Populations | Genetic diversity | Genetic differentiation | ||||||
---|---|---|---|---|---|---|---|---|
A e | H o | uH e | F ST | |||||
Mean | 95% CI | Mean | 95% CI | Mean | 95% CI | Mean | 95% CI | |
ISQ | 1.106 (n = 4) | 1.103, 1.109 | 0.061 (n = 4) | 0.060, 0.063 | 0.077 (n = 3) | 0.075, 0.078 | 0.231 (n = 3) | 0.223, 0.234 |
1.121 (n = 8) | 1.120, 1.122 | 0.062 (n = 8) | 0.061, 0.063 | 0.080 (n = 8) | 0.080, 0.081 | |||
USA0601 | 1.134 (n = 3) | 1.133, 1.135 | 0.086 (n = 4) | 0.083, 0.088 | 0.056 (n = 4) | 0.054, 0.058 | 0.242 (n = 8) | 0.239, 0.244 |
1.105 (n = 8) | 1.101, 1.109 | 0.086 (n = 8) | 0.085, 0.087 | 0.059 (n = 8) | 0.058, 0.060 | |||
17JN | 1.162 (n = 3) | 1.158, 1.166 | 0.125 (n = 4) | 0.122, 0.128 | 0.121 (n = 3) | 0.119, 0.124 | 0.056 (n = 4) | 0.052, 0.060 |
1.175 (n = 8) | 1.174, 1.176 | 0.121 (n = 8) | 0.119, 0.122 | 0.120 (n = 8) | 0.120, 0.121 | |||
SPB | 1.131 (n = 3) | 1.127, 1.135 | 0.0101 (n = 3) | 0.0098, 0.0104 | 0.092 (n = 3) | 0.090, 0.094 | 0.070 (n = 8) | 0.067, 0.073 |
1.166 (n = 8) | 1.165, 1.167 | 0.029 (n = 8) | 0.027, 0.031 | 0.106 (n = 8) | 0.106, 0.107 |
In the USA0601 population, sample sizes more than four individuals appear to have only a trivial influence on the mean uH e when using 3,000 SNPs. The mean values of unbiased He for n = 4 was 0.056 (95% CI [0.054, 0.058]), and for n = 8, it was 0.059 (95% CI [0.058, 0.060]). Simultaneously, the ΔK line chart shows a clear peak at n = 4 (Figure 5). Moreover, small sample sizes (n = 3 or 4) were enough to recover the A e and H o for the USA0601 population (Figure 4). The ΔK line chart also shows peaks at n = 3 and 4 during this time (Figure 5).

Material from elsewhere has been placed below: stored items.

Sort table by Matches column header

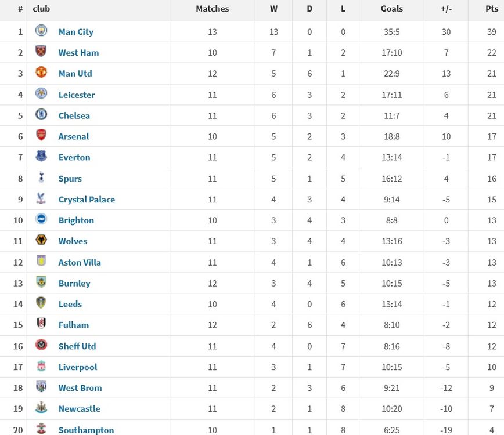(x=213, y=9)
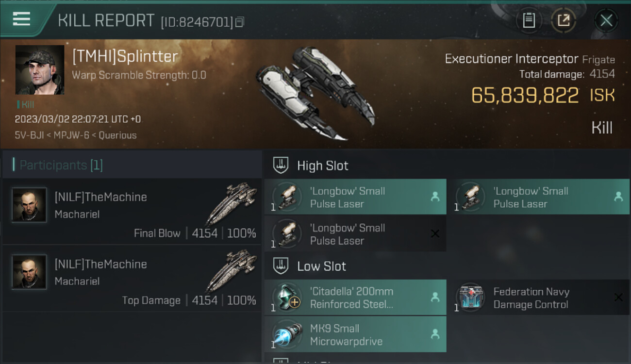Open TheMachine's Top Damage participant entry

[132, 278]
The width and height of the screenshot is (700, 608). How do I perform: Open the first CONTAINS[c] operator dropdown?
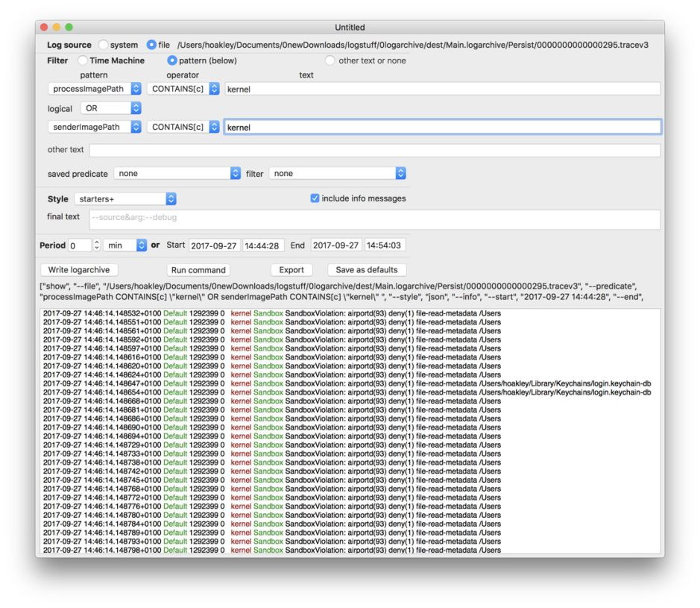(183, 89)
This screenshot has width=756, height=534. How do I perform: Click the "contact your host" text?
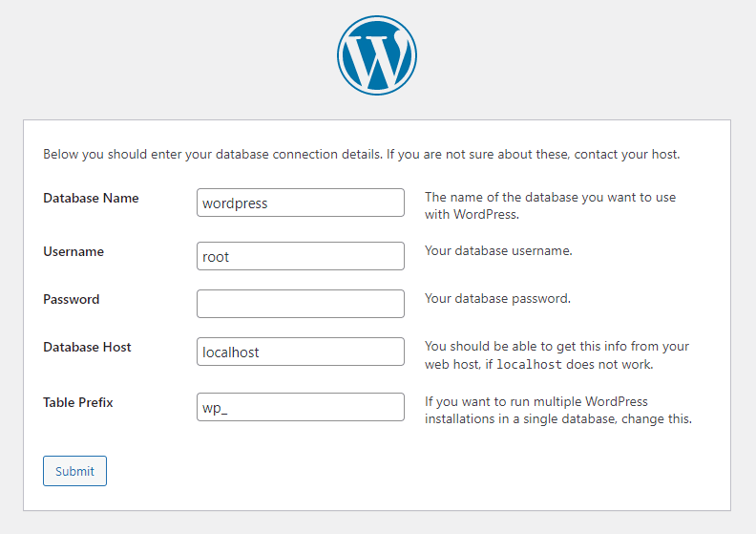pos(628,154)
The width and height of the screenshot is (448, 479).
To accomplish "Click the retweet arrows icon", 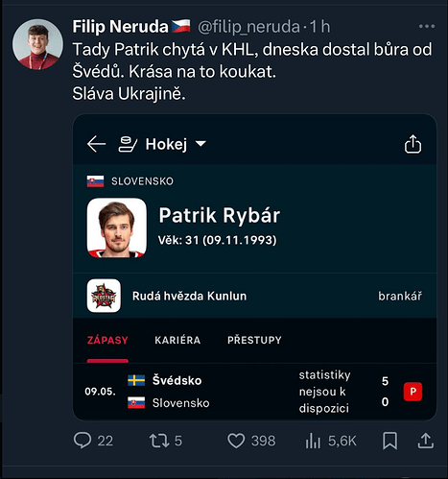I will [x=159, y=441].
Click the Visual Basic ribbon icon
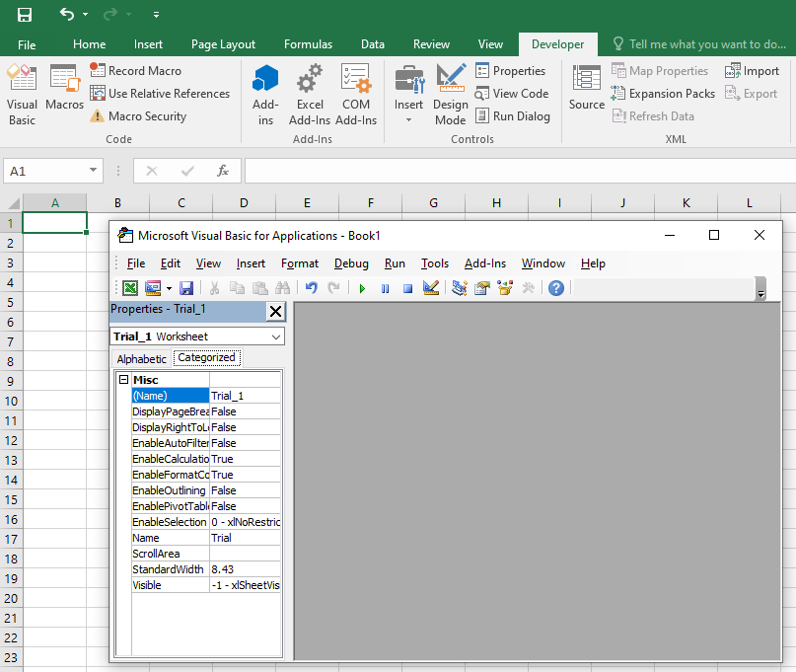The height and width of the screenshot is (672, 796). (22, 96)
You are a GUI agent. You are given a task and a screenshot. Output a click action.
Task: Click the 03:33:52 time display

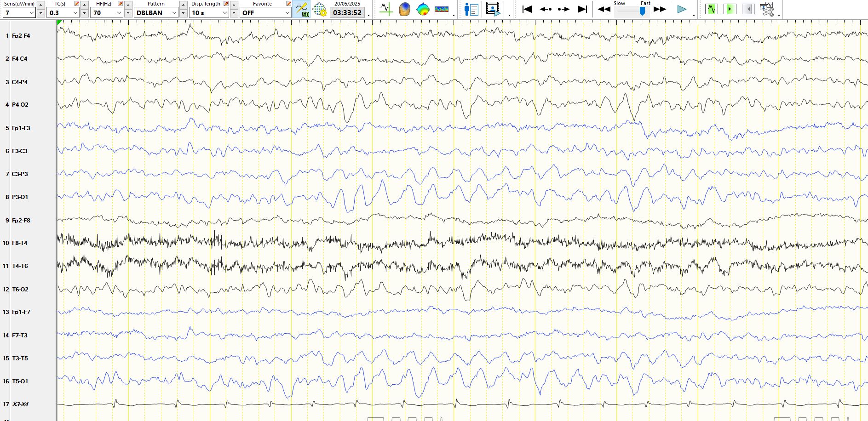[x=347, y=13]
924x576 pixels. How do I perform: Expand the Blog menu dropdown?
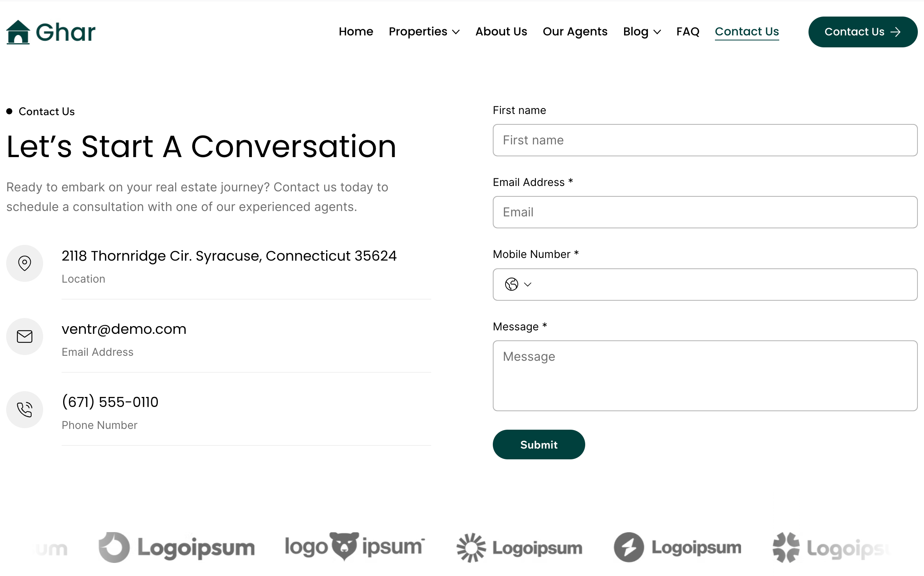[x=642, y=32]
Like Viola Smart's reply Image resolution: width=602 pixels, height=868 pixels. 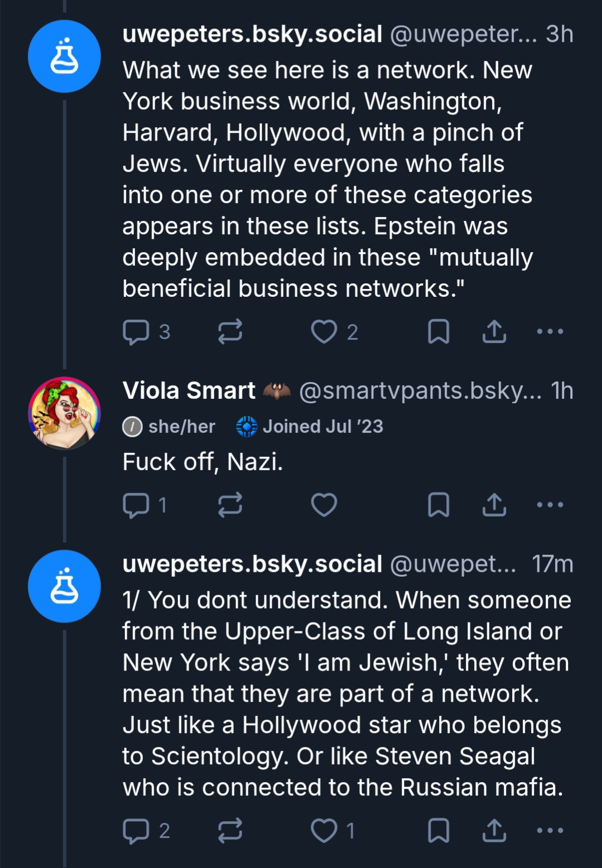click(x=324, y=505)
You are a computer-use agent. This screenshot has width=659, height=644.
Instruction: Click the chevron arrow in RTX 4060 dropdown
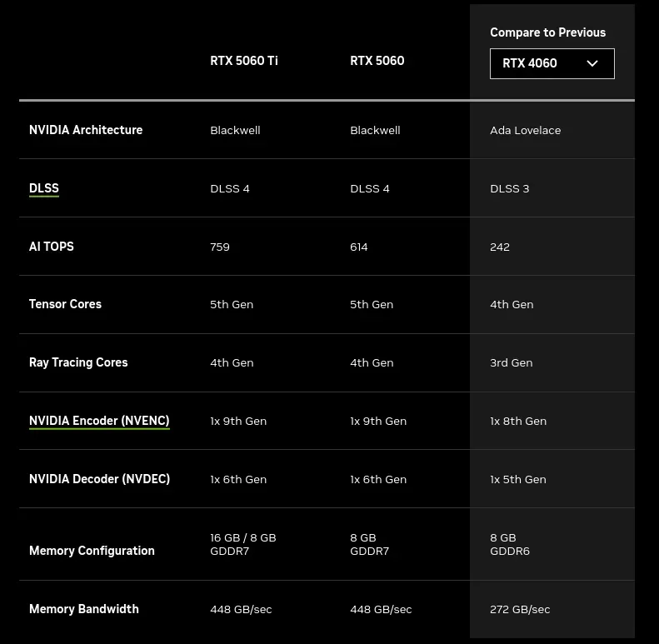tap(592, 63)
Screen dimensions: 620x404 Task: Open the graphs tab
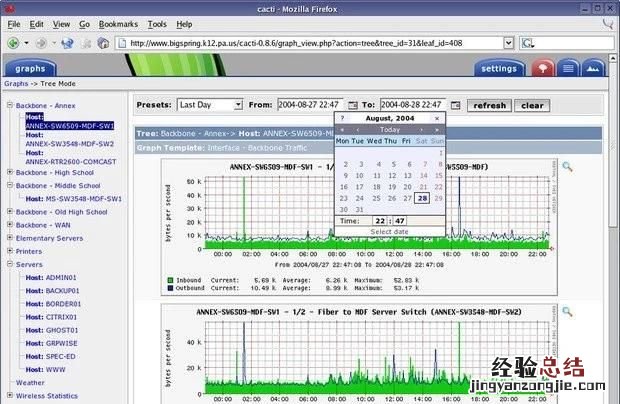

In the 17JN population, sample size higher than three individuals seems to have a negligible effect on the mean uH e when 3,000 SNPs are considered. The mean values of unbiased He for n = 3 was 0.121 (95% CI [0.119, 0.124]), and for n = 8, it was 0.120 (95% CI [0.120, 0.121]) (Figure S3). Simultaneously, the ΔK line chart shows a clear peak at n = 3 (Figure S4). Moreover, small sample sizes (n = 3 or 4) were enough to recover the A e and H o for the 17JN population (Figure S3). The ΔK line chart also shows peaks at n = 3 and 4 during this time (Figure S4). Furthermore, to reduce the overlaps between subsampled replicates, we constructed simulated data sets comprised of different numbers of sample sizes (n = 2–6) and using 1,000 SNP. The results showed that a sample size greater than four individuals has little impact on estimates of genetic diversity within JN population (Figure S7).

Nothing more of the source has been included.